C:\Users\Robert>rhc cartridge-scale python --min 2 -a production -d
DEBUG: Using config file C:/Users/Robert/.openshift/express.conf
DEBUG: Git config 'git config --get rhc.app-id' returned ''
DEBUG: Git config 'git config --get rhc.app-name' returned ''
DEBUG: Git config 'git config --get rhc.domain-name' returned ''
DEBUG: Authenticating with RHC::Auth::Token
DEBUG: Connecting to https://openshift.redhat.com/broker/rest/api
DEBUG: Getting all domains
DEBUG: Client supports API versions 1.1, 1.2, 1.3, 1.4, 1.5, 1.6, 1.7
DEBUG: Created new httpclient
DEBUG: Request GET https://openshift.redhat.com/broker/rest/api
DEBUG:    code 200 1880 ms
DEBUG: Server supports API versions 1.0, 1.1, 1.2, 1.3, 1.4, 1.5, 1.6, 1.7
DEBUG:    Using API version 1.7
DEBUG: Client API version 1.7 is not current.
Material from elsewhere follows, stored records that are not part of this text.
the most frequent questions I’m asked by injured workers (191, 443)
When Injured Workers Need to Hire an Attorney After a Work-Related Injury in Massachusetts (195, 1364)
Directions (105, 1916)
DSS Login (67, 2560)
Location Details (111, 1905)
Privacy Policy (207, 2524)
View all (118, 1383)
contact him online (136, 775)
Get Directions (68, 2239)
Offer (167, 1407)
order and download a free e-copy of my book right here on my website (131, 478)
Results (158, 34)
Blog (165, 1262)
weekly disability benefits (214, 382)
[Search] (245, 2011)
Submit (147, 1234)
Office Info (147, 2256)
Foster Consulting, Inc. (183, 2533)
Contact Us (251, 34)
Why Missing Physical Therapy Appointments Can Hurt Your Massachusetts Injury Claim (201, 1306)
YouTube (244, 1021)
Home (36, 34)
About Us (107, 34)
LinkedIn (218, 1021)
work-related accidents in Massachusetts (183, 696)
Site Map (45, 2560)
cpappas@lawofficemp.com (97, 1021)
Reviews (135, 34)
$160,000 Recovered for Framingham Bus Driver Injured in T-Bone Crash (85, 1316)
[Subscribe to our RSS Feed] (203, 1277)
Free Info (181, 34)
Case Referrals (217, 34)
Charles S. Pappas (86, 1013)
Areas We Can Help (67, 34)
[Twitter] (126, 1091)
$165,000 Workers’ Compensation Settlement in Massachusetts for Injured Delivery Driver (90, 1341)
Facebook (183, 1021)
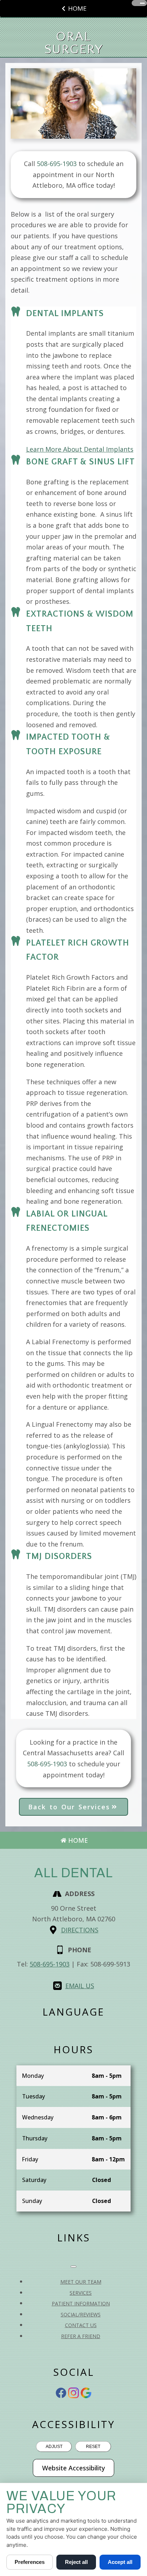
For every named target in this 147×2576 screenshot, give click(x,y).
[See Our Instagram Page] (73, 2393)
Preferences (30, 2562)
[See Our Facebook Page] (61, 2393)
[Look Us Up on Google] (86, 2393)
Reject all (76, 2562)
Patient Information (81, 2303)
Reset (93, 2446)
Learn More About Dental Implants (79, 449)
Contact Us (81, 2325)
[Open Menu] (142, 3)
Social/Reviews (81, 2314)
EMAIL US (79, 1985)
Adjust (54, 2446)
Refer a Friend (80, 2336)
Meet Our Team (80, 2281)
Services (81, 2292)
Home (77, 8)
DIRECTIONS (79, 1930)
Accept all (120, 2562)
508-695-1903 (50, 1964)
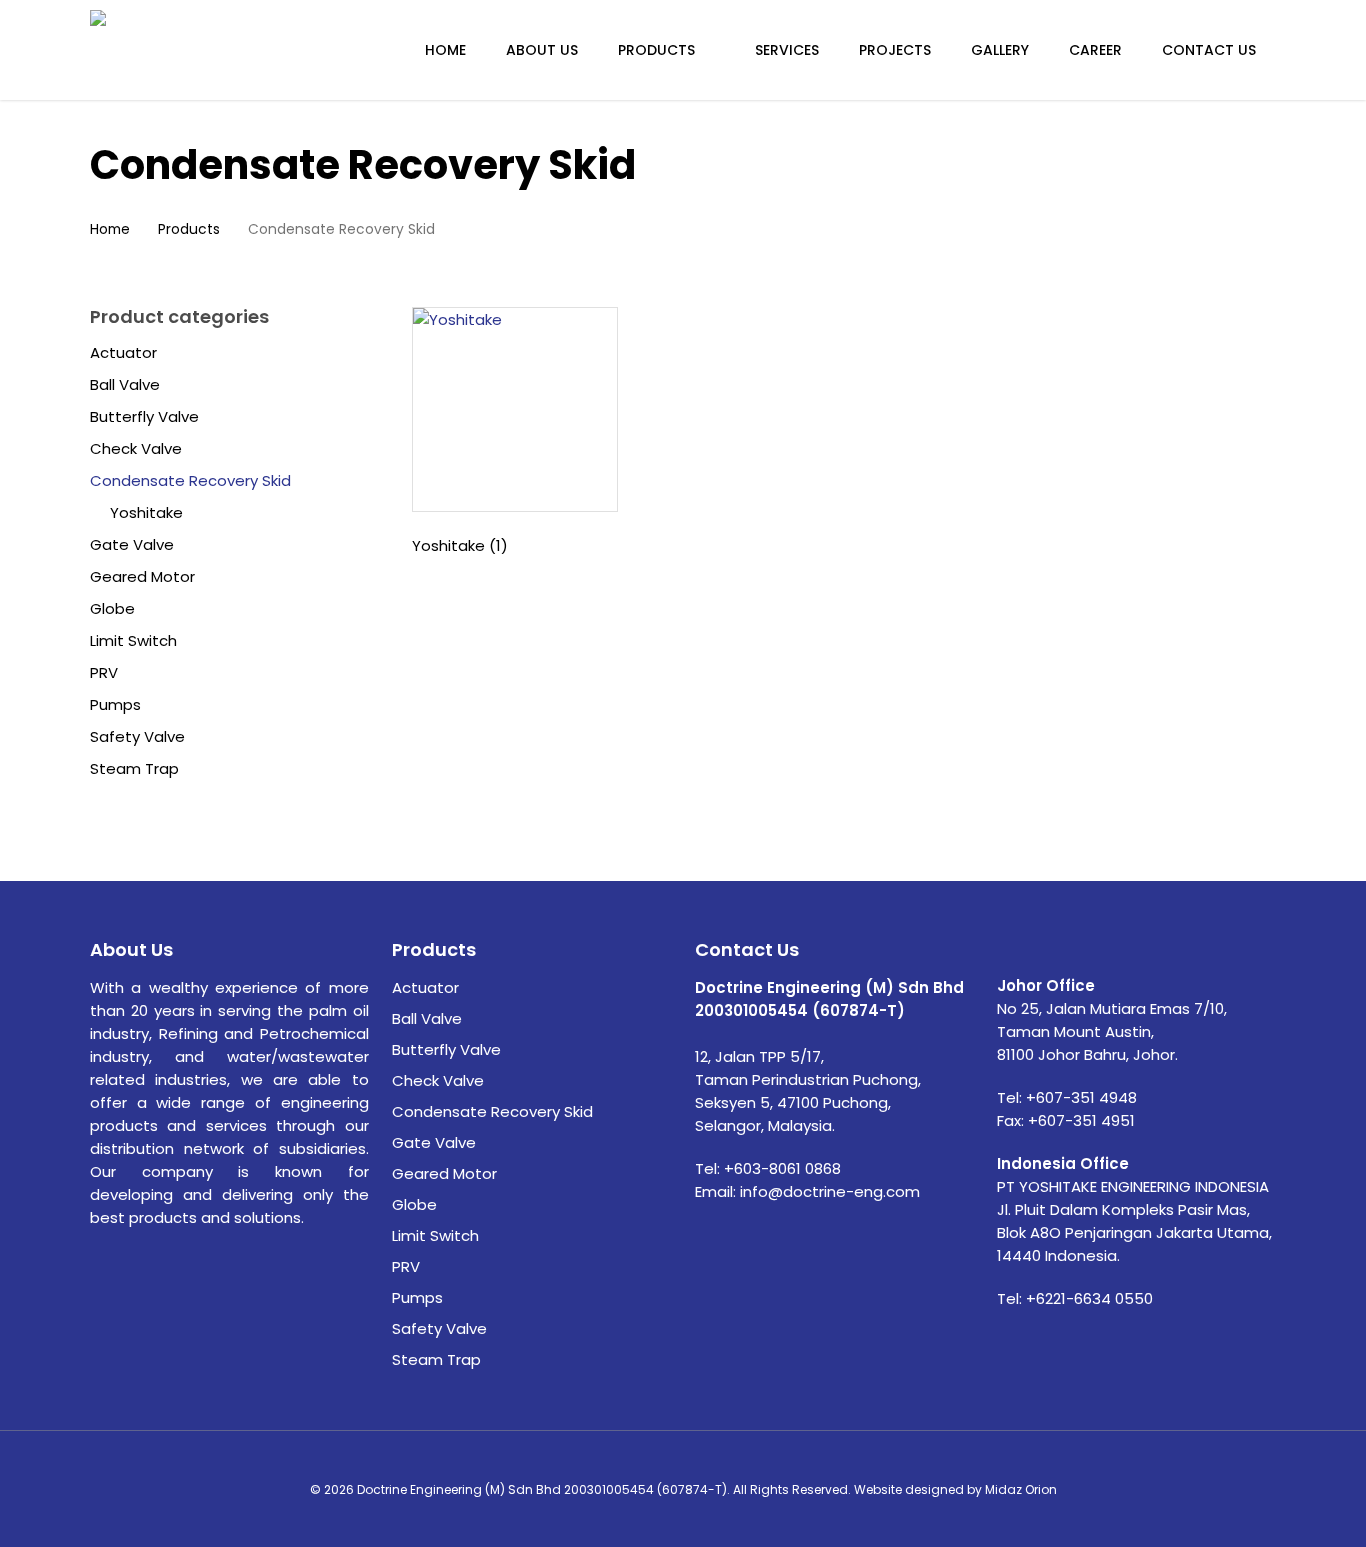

Refetching API
DEBUG: Request GET https://openshift.redhat.com/broker/rest/api
DEBUG:    code 200  112 ms
DEBUG: Using token authentication
DEBUG: Request GET https://openshift.redhat.com/broker/rest/domains
DEBUG:    code 200  220 ms
DEBUG: Using token authentication
DEBUG: Request GET https://openshift.redhat.com/broker/rest/domain/purplewall/application/production?include=cartridges
DEBUG:    code 200  352 ms
Using python-2.7 (Python 2.7) for 'python'
This operation will run until the application is at the minimum scale and may take several minutes.
Setting scale range for python-2.7 ... DEBUG: Setting scales = scales_from: 2
DEBUG: Using token authentication
DEBUG: Request PUT https://openshift.redhat.com/broker/rest/application/52f2c6d7e0b8cd42a200001a/cartridge/python-2.7
DEBUG:    code 500 189132 ms

Unable to complete the requested operation due to: An invalid exit code (1) was returned from the server ex-std-node506.prod.rhcloud.com.  This indicates an unexpected problem during the execution of your request.
Reference ID: 7264cb26da5a89ce552d6ce6fa334687

Comment 24 Ben Parees 2015-05-15 21:24:39 UTC
That looks a bit different than the original issue here.  That sounds like something our operations team may need to look into.  Can you open a new bug and paste in your last comment? You can assign it to me initially and i'll get the right team to look at it.

thanks.

Comment 25 Robert Ingrum 2015-05-15 21:25:35 UTC
Will do, thank you for the quick response.